CARNE BOVINA

Preço não cai por ganância do varejo, afirma indústria

A interrupção da compra de carne bovina pela China coloca produtores, indústria e varejo em rota de colisão. A pressão pela queda dos preços do quilo da carne, ao consumidor final, é grande e vem frustrando expectativas do mercado.

A disputa se acentuou depois que os chineses, responsáveis pela compra de 50% da carne bovina brasileira exportada, deixaram de adquirir essa proteína devido à ocorrência de dois casos atípicos de vaca louca. 

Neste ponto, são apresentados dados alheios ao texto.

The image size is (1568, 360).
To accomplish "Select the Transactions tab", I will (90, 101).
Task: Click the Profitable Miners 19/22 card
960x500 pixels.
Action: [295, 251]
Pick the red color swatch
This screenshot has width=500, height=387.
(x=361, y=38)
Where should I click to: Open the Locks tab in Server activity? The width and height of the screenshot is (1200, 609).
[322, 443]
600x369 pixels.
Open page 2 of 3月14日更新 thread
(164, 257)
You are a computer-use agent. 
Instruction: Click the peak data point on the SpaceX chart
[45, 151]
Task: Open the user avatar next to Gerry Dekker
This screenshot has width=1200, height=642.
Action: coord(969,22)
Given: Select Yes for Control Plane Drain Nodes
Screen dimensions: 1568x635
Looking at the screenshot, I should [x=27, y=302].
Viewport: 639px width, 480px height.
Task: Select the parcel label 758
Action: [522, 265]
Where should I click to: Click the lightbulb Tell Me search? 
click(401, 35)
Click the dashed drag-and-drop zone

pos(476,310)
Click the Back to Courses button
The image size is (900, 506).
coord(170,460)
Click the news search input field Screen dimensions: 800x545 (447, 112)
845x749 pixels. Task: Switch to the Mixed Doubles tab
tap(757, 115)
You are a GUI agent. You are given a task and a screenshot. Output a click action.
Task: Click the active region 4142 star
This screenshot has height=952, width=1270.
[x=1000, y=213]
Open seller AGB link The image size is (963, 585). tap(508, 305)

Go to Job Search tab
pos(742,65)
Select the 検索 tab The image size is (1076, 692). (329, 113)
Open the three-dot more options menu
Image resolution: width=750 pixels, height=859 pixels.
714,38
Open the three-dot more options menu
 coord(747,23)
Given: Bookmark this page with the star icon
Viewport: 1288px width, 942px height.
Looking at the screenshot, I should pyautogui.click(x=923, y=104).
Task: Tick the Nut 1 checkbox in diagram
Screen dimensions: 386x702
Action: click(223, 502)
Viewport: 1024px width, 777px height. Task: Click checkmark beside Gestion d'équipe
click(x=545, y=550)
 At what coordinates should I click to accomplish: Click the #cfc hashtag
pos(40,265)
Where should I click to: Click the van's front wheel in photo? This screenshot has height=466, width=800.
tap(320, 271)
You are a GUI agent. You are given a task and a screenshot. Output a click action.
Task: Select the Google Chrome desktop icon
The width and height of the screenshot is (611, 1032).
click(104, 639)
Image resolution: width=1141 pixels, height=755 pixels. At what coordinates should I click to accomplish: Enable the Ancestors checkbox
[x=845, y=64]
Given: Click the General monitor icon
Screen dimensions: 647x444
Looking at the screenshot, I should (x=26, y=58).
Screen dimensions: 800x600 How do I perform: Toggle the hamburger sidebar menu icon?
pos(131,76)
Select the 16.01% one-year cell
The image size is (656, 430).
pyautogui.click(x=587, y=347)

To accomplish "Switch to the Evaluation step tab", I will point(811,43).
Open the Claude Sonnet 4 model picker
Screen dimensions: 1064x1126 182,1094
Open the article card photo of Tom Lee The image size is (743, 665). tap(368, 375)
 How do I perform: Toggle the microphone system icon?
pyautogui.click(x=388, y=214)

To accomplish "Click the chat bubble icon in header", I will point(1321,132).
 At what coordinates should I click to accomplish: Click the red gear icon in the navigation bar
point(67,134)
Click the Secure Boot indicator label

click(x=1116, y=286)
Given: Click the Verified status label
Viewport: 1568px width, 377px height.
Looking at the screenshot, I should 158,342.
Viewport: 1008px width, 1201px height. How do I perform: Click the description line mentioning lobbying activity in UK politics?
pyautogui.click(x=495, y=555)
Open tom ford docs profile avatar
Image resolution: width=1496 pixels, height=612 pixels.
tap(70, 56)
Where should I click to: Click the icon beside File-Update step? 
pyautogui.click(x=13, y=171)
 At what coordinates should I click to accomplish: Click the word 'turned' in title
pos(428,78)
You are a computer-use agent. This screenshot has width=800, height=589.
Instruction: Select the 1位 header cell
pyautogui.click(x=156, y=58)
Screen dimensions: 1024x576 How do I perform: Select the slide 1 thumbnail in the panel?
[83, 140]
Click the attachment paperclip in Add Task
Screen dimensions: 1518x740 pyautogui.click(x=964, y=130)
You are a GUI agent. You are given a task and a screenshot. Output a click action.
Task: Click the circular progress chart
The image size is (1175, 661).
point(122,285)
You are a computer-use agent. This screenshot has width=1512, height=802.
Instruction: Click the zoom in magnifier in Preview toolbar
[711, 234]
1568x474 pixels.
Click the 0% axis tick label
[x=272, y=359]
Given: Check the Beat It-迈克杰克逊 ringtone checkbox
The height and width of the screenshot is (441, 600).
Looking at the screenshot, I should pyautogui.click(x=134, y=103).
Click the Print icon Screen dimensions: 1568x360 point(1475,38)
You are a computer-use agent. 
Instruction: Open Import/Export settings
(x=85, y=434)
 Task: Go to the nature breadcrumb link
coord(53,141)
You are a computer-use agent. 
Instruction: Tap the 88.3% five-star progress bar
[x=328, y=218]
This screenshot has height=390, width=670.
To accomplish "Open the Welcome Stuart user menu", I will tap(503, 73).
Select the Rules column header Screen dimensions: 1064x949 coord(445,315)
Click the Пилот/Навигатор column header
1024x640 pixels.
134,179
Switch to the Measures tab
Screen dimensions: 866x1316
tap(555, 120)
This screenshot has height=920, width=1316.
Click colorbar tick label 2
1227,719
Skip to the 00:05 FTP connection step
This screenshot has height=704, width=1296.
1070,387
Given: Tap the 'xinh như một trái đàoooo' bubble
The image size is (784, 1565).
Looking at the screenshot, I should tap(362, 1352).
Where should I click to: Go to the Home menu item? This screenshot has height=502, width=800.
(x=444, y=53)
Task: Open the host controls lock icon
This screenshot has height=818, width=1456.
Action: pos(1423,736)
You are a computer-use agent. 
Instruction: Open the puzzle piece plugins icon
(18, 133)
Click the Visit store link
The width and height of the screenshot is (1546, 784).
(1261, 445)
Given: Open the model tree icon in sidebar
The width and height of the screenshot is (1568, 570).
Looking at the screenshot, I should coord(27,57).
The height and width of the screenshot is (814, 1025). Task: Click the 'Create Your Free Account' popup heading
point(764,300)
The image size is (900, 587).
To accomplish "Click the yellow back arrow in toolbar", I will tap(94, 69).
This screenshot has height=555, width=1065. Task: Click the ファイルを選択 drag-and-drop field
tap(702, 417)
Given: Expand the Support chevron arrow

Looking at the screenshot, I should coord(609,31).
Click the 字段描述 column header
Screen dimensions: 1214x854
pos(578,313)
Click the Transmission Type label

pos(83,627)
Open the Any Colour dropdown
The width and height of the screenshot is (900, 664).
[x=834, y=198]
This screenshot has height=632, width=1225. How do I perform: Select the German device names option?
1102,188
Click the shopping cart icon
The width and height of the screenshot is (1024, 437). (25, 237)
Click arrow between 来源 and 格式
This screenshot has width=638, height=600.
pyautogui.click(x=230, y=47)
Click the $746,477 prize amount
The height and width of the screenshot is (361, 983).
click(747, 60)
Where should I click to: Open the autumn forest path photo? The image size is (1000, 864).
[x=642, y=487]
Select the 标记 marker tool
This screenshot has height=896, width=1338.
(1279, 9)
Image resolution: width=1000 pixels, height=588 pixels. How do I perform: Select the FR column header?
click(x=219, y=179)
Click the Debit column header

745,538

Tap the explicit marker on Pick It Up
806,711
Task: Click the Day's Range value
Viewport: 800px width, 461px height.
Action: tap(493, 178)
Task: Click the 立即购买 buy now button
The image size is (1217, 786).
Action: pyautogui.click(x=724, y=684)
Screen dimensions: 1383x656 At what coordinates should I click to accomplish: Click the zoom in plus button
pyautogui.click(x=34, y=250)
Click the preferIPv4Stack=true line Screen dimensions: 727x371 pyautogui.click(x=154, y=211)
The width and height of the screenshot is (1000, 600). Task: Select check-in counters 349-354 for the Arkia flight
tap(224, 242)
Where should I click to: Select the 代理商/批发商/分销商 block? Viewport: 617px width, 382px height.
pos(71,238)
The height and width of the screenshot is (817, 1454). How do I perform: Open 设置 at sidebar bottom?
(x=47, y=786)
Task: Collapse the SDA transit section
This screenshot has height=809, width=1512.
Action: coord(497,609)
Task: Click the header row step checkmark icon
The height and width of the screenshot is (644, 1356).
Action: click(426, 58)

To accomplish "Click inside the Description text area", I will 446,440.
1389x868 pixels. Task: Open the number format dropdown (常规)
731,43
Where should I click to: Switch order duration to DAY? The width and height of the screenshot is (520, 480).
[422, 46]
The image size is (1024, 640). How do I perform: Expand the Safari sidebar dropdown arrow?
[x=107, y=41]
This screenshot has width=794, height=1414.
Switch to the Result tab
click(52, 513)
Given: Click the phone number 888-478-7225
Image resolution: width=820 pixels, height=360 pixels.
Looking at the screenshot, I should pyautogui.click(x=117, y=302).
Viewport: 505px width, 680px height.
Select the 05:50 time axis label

A saída dos chineses do mercado brasileiro, há mais de 50 dias, está provocando grandes dificuldades à cadeia produtiva.

A arroba de boi gordo recuou para R$ 260 na sexta-feira (22). Esse valor é 19% inferior ao preço do final de junho, quando o gado atingiu R$ 322 por arroba. O preço do quilo da carne bovina cai também no atacado. O valor atual, cotado a R$ 19 o kg, em média, está 5% abaixo do de há um mês, conforme dados do Cepea (Centro de Estudos Avançados em Economia Aplicada).   

O varejo, no entanto, segue caminho contrário. Nos últimos 30 dias, a carne bovina subiu 0,64% nos supermercados e açougues, segundo o IPC (Índice de Preços ao Consumidor) da Fipe (Fundação Instituto de Pesquisas Econômicas). 

O Sindifrigo-MT (Sindicato das Indústrias de Frigoríficos do Estado de Mato Grosso), em nota da semana passada, disse que, apesar da queda dos preços do boi e da carne bovina no atacado, não há mudanças nos preços ao consumidor. 

A queda dos preços da carne no varejo foi 0%, "uma distorção que mostra a ganância de um elo que não quer fazer parte de uma corrente da cadeia", diz a nota. 

Para os pecuaristas, uma ação do varejo no sentido de reduzir preços e margens aumentaria a venda da proteína, ajudando a desovar o gado confinado atualmente. 

Há quem, inclusive, apele para uma intervenção do governo nos preços da carne, um suicídio cometido pela Argentina, e que desarticulou a cadeia produtiva do país por longo prazo.